(Page):

Let $\struct {X, \Sigma_X}$ and $\struct {Y, \Sigma_Y}$ be measurable spaces.

Let $E \in \Sigma_X \otimes \Sigma_Y$ where $\Sigma_X \otimes \Sigma_Y$ is the product $\sigma$-algebra of $\Sigma_X$ and $\Sigma_Y$.

Let $y \in Y$.


Then:

$E^y \in \Sigma_X$

where $E^y$ is the $y$-horizontal section of $E$.


Proof 1

Let:

$\FF = \set {E \subseteq X \times Y : E^y \in \Sigma_X}$

We will show that $\FF$ contains each $S_1 \times S_2$ with $S_1 \in \Sigma_X$ and $S_2 \in \Sigma_Y$.

We will then show that $\FF$ is a $\sigma$-algebra, at which point we will have:

$\map \sigma {\set {S_1 \times S_2 : S_1 \in \Sigma_X, \, S_2 \in \Sigma_Y} } \subseteq \FF$

from Sigma-Algebra Contains Generated Sigma-Algebra of Subset.

Word and element location data:
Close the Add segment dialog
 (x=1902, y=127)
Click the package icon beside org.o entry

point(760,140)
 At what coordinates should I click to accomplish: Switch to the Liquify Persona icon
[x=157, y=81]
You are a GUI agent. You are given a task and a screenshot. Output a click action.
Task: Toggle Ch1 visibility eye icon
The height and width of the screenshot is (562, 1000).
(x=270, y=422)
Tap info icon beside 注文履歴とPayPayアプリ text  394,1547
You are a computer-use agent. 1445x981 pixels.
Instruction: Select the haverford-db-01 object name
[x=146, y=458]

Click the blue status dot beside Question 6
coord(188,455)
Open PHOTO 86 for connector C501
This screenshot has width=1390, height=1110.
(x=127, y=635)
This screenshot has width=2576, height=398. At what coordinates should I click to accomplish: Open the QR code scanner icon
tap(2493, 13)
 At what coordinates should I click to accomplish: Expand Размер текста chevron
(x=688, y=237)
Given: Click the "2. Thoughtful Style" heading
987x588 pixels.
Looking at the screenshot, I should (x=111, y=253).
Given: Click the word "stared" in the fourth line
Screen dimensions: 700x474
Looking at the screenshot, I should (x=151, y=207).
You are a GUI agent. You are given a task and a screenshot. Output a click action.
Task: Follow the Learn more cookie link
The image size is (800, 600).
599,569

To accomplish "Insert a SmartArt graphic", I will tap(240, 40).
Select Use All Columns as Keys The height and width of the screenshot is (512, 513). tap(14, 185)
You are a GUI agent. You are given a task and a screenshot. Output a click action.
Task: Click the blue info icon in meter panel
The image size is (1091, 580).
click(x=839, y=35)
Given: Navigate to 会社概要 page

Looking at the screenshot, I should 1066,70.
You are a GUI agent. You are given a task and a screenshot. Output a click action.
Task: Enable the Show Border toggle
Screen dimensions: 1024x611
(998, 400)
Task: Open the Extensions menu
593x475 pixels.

(Work to complete):
a. From the passage on horizontal sections of measurable sets, reproduce word for word the part that opens with the words containing "We will then" and closes with "Sigma-Algebra of Subset.".
b. According to the passage on horizontal sections of measurable sets, from which result does the inclusion of the generated sigma-algebra in $\FF$ follow?
c. Translate this sentence from the passage on horizontal sections of measurable sets into Spanish: "We will show that $\FF$ contains each $S_1 \times S_2$ with $S_1 \in \Sigma_X$ and $S_2 \in \Sigma_Y$."

(Solutions per task):
a.
We will then show that $\FF$ is a $\sigma$-algebra, at which point we will have:

$\map \sigma {\set {S_1 \times S_2 : S_1 \in \Sigma_X, \, S_2 \in \Sigma_Y} } \subseteq \FF$

from Sigma-Algebra Contains Generated Sigma-Algebra of Subset.

b. Sigma-Algebra Contains Generated Sigma-Algebra of Subset.

c. Demostraremos que $\FF$ contiene cada $S_1 \times S_2$ con $S_1 \in \Sigma_X$ y $S_2 \in \Sigma_Y$.